How Mark Drakeford is ditching Carwyn Jones’ positions and priorities

06 Jun 2019 4 minute read
First Minister Mark Drakeford AM.
First Minister Mark Drakeford AM. Mark Hawkins / Alamy Stock Photo

Daran Hill, Managing Director at Positif public affairs consultancy

The decision by Mark Drakeford – and it was clearly his decision – not to proceed with the M4 Relief Road is perhaps not only his most important one to date, but arguably the most significant move by Welsh Government since the WDA and other quangos were burnt in the bonfire fifteen years ago.

Am I exaggerating the point? I’m struggling to see how. It has been years since a single policy pronouncement has held such weight and symbolic power. If you’re still unconvinced of the importance, read the independent report by the inspector, which made a compelling case for its building. To reject that clear recommendation was no small matter.

The sense of relief on the Labour benches was significant and noticeable. If the decision had gone the other way, ministerial resignations could have followed and certainly divisions within Labour would have opened up further. Done this way round, unity is maintained, and a decision is made around which all the Labour group can and must coalesce.

It is bigger than a road. It is a signal that new values are being embedded at the heart or government. Environmentalism and value for money are now proper planks of government policy on which it will build – or perhaps, as in this case, not build.

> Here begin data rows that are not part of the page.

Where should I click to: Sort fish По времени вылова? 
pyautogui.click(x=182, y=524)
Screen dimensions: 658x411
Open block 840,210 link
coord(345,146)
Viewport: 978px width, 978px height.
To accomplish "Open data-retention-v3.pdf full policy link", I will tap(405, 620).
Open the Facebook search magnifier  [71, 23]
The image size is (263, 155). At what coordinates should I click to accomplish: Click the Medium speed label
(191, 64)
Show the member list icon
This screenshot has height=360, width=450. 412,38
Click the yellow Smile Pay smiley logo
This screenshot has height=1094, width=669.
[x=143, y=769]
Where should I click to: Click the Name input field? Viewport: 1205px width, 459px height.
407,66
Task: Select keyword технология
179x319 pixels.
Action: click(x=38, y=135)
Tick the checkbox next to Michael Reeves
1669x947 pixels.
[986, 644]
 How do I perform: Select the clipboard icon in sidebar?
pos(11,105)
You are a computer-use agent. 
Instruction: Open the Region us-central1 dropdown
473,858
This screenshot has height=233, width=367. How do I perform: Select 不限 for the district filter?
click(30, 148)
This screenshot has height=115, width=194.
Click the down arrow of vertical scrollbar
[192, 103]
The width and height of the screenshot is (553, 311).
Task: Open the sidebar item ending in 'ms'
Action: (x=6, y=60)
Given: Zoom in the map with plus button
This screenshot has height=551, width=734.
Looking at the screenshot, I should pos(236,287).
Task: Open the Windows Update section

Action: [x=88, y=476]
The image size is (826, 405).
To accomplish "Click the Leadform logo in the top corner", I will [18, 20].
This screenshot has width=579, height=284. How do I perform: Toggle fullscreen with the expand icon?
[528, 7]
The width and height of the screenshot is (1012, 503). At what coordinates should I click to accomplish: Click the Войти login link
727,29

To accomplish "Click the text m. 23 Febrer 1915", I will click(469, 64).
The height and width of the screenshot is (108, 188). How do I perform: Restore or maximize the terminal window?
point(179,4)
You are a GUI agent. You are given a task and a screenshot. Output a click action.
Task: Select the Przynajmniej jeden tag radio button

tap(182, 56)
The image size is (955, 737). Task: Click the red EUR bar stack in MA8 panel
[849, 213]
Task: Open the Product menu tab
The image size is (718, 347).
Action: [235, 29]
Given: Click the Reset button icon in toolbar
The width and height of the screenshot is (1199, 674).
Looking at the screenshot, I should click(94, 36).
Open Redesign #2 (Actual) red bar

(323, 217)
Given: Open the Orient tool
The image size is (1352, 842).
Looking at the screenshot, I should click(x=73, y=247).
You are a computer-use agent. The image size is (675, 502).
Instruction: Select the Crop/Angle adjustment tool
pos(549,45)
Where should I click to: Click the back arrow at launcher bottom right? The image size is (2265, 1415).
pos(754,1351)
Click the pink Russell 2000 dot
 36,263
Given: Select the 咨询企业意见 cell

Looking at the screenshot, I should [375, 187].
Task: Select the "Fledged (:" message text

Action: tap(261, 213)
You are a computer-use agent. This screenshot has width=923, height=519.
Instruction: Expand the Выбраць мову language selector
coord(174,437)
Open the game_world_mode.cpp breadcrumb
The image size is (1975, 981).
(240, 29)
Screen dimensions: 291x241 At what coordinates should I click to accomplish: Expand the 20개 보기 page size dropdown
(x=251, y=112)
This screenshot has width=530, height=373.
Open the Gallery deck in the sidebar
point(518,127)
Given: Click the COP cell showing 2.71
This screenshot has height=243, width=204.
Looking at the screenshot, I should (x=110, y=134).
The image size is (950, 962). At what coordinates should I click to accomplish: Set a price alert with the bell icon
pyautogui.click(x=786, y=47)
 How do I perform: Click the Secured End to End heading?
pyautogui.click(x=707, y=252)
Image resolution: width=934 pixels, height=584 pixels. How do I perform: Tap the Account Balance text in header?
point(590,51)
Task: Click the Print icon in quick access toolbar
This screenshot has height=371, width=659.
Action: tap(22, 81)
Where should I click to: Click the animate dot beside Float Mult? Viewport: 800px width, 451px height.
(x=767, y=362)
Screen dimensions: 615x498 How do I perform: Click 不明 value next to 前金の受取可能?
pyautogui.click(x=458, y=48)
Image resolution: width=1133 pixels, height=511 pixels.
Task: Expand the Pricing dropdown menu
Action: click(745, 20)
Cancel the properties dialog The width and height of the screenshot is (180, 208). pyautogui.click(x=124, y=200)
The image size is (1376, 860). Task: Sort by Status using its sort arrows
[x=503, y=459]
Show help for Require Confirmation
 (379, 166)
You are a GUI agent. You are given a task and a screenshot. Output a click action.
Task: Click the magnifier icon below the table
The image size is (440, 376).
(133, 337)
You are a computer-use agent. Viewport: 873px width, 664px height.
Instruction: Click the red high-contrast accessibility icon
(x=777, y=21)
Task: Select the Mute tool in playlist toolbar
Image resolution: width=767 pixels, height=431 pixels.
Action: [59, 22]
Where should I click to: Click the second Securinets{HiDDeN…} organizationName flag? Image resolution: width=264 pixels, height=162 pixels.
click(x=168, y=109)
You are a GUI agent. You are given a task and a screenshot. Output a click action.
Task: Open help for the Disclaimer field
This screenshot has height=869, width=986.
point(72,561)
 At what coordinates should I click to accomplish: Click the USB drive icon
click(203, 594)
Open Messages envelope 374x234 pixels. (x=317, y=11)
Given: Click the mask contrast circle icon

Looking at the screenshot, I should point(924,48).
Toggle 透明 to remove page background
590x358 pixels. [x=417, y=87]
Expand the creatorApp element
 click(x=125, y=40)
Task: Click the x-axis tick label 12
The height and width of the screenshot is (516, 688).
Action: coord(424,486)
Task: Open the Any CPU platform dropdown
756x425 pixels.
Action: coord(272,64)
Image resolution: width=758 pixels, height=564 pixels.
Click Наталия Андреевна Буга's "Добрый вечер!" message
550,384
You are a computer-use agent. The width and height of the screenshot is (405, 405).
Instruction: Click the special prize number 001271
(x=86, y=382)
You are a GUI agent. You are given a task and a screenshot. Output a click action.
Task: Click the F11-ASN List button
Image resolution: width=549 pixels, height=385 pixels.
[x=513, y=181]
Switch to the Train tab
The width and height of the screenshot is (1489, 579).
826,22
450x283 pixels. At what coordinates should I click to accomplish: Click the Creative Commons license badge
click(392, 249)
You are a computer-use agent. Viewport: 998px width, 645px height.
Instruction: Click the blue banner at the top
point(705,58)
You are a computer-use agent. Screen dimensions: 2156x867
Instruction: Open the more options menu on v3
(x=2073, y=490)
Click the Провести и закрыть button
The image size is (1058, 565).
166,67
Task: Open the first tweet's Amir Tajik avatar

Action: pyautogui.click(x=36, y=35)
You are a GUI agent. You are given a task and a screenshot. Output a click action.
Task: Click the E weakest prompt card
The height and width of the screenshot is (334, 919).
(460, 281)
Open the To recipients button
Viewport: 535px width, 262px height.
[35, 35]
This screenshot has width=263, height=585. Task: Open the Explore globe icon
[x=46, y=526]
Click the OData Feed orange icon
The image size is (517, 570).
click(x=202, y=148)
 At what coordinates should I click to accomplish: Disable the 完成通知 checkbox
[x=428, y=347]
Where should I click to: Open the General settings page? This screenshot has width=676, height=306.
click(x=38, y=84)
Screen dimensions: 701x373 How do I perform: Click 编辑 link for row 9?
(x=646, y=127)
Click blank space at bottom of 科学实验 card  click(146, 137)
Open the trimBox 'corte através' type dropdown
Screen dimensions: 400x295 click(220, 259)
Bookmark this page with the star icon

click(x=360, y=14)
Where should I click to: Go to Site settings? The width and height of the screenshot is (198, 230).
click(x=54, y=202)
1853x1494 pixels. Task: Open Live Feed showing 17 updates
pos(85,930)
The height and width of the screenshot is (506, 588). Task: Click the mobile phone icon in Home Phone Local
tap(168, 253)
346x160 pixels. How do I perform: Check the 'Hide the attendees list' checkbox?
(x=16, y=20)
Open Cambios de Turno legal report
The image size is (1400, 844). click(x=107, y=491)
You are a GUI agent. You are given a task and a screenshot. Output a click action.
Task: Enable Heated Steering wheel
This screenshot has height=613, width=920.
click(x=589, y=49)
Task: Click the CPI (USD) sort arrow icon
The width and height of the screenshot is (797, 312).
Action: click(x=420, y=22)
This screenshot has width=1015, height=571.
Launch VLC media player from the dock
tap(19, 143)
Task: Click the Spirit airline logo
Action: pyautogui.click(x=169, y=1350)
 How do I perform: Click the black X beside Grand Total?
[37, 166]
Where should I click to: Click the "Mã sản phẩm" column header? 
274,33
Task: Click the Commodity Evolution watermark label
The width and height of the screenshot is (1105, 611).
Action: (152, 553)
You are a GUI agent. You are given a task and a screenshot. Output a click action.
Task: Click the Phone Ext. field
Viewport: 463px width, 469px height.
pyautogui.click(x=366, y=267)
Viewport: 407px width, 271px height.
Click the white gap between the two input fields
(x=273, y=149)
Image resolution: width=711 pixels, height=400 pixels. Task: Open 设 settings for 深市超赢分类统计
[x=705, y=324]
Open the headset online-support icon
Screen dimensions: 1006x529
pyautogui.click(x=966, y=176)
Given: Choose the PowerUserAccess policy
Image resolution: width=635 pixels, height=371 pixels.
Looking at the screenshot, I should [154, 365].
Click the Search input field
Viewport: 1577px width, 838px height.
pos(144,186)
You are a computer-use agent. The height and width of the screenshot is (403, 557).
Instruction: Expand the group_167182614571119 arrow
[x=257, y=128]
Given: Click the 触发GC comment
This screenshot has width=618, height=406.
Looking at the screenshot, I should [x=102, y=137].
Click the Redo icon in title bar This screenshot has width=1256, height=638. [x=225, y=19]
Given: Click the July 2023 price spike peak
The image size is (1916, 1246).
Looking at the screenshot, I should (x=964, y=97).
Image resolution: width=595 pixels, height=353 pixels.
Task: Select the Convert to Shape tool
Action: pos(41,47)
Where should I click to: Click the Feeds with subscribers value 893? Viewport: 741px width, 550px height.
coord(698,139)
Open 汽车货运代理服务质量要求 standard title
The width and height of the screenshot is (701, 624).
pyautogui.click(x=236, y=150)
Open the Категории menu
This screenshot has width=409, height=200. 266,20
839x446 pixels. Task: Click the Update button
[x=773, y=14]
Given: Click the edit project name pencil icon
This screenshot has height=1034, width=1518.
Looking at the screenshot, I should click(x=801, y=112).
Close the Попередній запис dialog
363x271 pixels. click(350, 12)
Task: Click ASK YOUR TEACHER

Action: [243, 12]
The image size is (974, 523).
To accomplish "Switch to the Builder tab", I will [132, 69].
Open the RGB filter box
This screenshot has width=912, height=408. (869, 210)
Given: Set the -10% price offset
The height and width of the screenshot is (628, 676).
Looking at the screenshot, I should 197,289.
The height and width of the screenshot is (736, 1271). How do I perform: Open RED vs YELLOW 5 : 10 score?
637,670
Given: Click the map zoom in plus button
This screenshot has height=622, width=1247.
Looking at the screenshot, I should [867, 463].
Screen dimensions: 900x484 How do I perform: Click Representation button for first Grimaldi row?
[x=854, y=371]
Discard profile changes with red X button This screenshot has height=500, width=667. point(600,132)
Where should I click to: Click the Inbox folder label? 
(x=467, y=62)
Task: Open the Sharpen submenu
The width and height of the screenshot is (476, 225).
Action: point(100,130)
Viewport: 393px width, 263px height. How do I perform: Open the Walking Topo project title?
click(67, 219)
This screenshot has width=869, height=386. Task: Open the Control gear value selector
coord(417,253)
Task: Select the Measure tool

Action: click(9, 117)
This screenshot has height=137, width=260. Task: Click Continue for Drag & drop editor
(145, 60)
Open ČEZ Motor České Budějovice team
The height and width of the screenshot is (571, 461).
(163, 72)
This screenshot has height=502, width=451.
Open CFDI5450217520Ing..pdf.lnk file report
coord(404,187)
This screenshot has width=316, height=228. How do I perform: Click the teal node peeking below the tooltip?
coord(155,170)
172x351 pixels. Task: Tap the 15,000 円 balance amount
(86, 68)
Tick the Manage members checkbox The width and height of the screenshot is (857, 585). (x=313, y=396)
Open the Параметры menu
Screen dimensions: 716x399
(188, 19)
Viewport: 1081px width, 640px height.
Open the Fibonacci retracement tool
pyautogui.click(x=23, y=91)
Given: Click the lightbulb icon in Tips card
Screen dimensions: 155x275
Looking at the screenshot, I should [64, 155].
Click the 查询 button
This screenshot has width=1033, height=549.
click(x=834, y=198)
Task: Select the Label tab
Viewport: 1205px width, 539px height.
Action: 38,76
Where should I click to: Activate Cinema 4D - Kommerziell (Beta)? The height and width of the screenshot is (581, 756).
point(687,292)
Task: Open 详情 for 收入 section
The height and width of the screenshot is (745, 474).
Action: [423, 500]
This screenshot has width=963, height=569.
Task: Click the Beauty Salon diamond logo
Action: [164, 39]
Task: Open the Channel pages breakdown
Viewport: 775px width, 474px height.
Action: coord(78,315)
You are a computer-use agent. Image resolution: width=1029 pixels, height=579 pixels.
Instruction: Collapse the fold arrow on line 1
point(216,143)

The climate emergency declared by Welsh Government over a month ago now finally has some policies to deal with that pronounced emergency. This decision translates emergency declaration to emergency action.

Alignment

It also reinforces a dividing line in the Senedd which was there already with Brexit, but Labour is keen to emphasise – the Conservatives and Brexit/UKIP on one side of the divide, Labour with Plaid Cymru and the Liberal Democrats on the other.

It is a positioning many in senior Labour circles are keen on, recognising that the future shape of government may need such alliances.

Indeed, it might well be the first palpable sign of the shape of the next Welsh Government, in the same way the Labour-Plaid budget deal of 2006 augured a potential coalition between them the following year.

I called that right at the time, and ever since I’ve been a firm believer that the shape of government in Wales can be sensed well before it is formed by not only the opinion polls, which point to seat tallies, but by the alignment on key policy decisions. Keep watching this one.

Agenda

But returning to the current shape or government, we now know a great deal about what makes Mark Drakeford tick and where his instincts and red lines lie. He has made it clear that he has no appetite for the structural reform of local government, something that has preoccupied most local government ministers other than himself over the past decade.

He has also been dragged, albeit unwillingly, by a coalition of discontent within Labour to a more hardline position of opposition to Brexit than ever seemed possible when I wrote this piece a couple of months ago about the evaporating Clear Red Water in relation to Labour positioning.

I did not misspeak, but I certainly spoke too soon. Things have changed.

On the three central questions of domestic policy, Drakeford has now ditched the position and priorities of his predecessor – the M4 Relief Road, local government reform, and accepting the Brexit vote. This is now a very different administration from Carwyn’s.

Mark Drakeford appears to be finally setting his own agenda.